◆ **Estratto del testo**:
· · · · · · ·

Volevo concludere con la “bellezza”… In una scuola che lavora solo per l’acquisizione delle competenze, la matematica diventa un mero strumento per la risoluzione di problemi… Anche la lingua viene utilizzata solo come strumento di comunicazione efficace: gli alunni devono saper decodificare un testo e dedurre da esso il maggior numero di informazioni oltre che riconoscere le funzioni di alcune frasi o parti di frasi. E la bellezza di una poesia o di un’astrazione matematica non sono altrettanto importanti? Se si pensa alla sezione aurea e al modo in cui è stata utilizzata per costruire i templi nell’antica Grecia (il Partenone) o statue o ritratti (la Gioconda), perché se ne ritrovano in natura le tracce… – pensate che la sezione aurea sta dietro la forma del fiore d’arancio, la stella marina, la spirale del cavolfiore…. e la spirale del nostro orecchio… – si può immaginare una scuola in cui la matematica e la lingua italiana perdano il loro legame con la bellezza?

“Cosa Penso Della Tecnologia” Di Un Alunno Di 1ª Media

Quando noi pensiamo alla tecnologia, pensiamo subito ai telefonini, ai tablet, ai televisori, ma in realtà anche una penna è frutto della tecnologia.

Dietro la realizzazione di una penna a partire dai materiali di cui è formata fino ad arrivare alla sua produzione, c’è un grande impiego di energia.

La tecnologia aiuta l’uomo nella sua quotidianità, cioè entra a far parte della sua vita in tutte le ore della giornata ed è molto più diffusa. A volte mi trovo a pensare che, se le fonti energetiche come il petrolio si esaurissero, la tecnologia e le industrie si fermerebbero e noi sprofonderemmo in un’età di buio. Anche se può sembrare uno scenario catastrofico, prima o poi i combustibili fossili finiranno.

In questi ultimi anni sono stati messi in produzione televisori giganteschi full HD 4k, adesso stanno per entrare in commercio anche televisori 8k pieghevoli e telefoni di ultima generazione.
Tutti questi oggetti per quanto possano essere belli e utili, hanno comunque un costo molto elevato.
Grazie ai progressi informatici anche i sistemi di produzione delle industrie sono mutati: molti dipendenti sono stati licenziati e sostituiti da macchine molto più precise dell’uomo così da mandare in rovina l’artigianato e facendo perdere molti posti di lavoro.

· · · · · · ·

◆ **Estratto dei dati**:
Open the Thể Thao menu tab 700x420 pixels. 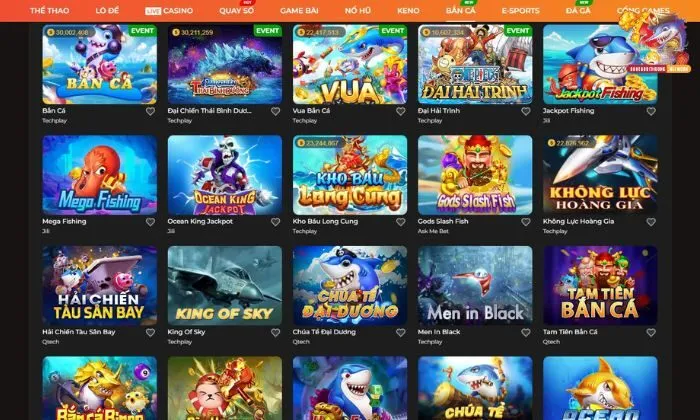click(x=50, y=10)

· · · · · · ·

◆ **Consegna 1**: Indica se le tre affermazioni seguenti concordano con il testo sulla scuola e la tecnologia. Rispondi sì o no e cita le parole decisive del testo. (a) Anche una penna è considerata frutto della tecnologia. (b) I televisori 8k pieghevoli sono già in commercio da anni. (c) Le macchine che sostituiscono i dipendenti sono meno precise dell'uomo.
◆ **Consegna 2**: Trasforma in un elenco puntato il paragrafo del testo sulla scuola e la tecnologia che comincia con "La tecnologia aiuta l’uomo", conservandone i fatti principali.
◆ **Consegna 3**: Prosegui il testo sulla scuola e la tecnologia a partire dall'ultima frase riportata.

◆ **Risposta 1**:
(a) Sì: "ma in realtà anche una penna è frutto della tecnologia".
(b) No: "adesso stanno per entrare in commercio anche televisori 8k pieghevoli".
(c) No: "sostituiti da macchine molto più precise dell’uomo".

◆ **Risposta 2**:
- La tecnologia accompagna l'uomo in tutte le ore della giornata ed è molto diffusa.
- Se fonti energetiche come il petrolio si esaurissero, la tecnologia e le industrie si fermerebbero e sprofonderemmo in un'età di buio.
- Lo scenario può sembrare catastrofico, ma prima o poi i combustibili fossili finiranno.

◆ **Risposta 3**:
Secondo me questi oggetti a noi tanto cari vanno comunque usati con moderazione: è importante poter preservare il più evoluto computer: il nostro cervello.

Dibattito

Franco: Nella riforma non viene mai nominata la creatività, cioè la capacità di andare oltre gli schemi, oltre le singole prove che hanno un solo risultato prestabilito.

Micaela: Lo studio proposto nelle prove Invalsi è basato fondamentalmente sull’analisi di un testo, esercizio sicuramente necessario, ma limitante se esclusivo. Credo che occorrano uno studio – e una conseguente verifica – capaci di far emergere la profondità e l’unicità di ogni individuo che ne faccia esperienza. Altrimenti si perde la capacità di cogliere e sviluppare la bellezza, la poesia, la fantasia. C’è uno studio che ha mostrato come l’alternanza dei due emisferi cerebrali, deputati a campi diversi del sapere, mette in movimento una grande complessità del pensiero…invece in questo progetto mi pare che ci sia uno sviluppo unidirezionale.

Maurizio: Ho fatto 5 anni di Istituto Tecnico e 5 anni di Ingegneria, perciò 10 anni decisivi della mia formazione con totale assenza di ragazze e di formazione letteraria, artistica, musicale…La mia scuola è stata proprio quello che criticava Francesco: non formativa rispetto alla società ma finalizzata alla professione. Gli unici due 30 che ho preso non sono stati per la conoscenza di quella materia, ma perchè mi era stato chiesto: “Cosa pensi di ciò che hai studiato?”.

Gli insegnanti non devono approfittare della loro posizione per trasmettere un pensiero, il loro pensiero, ma per aiutare a pensare.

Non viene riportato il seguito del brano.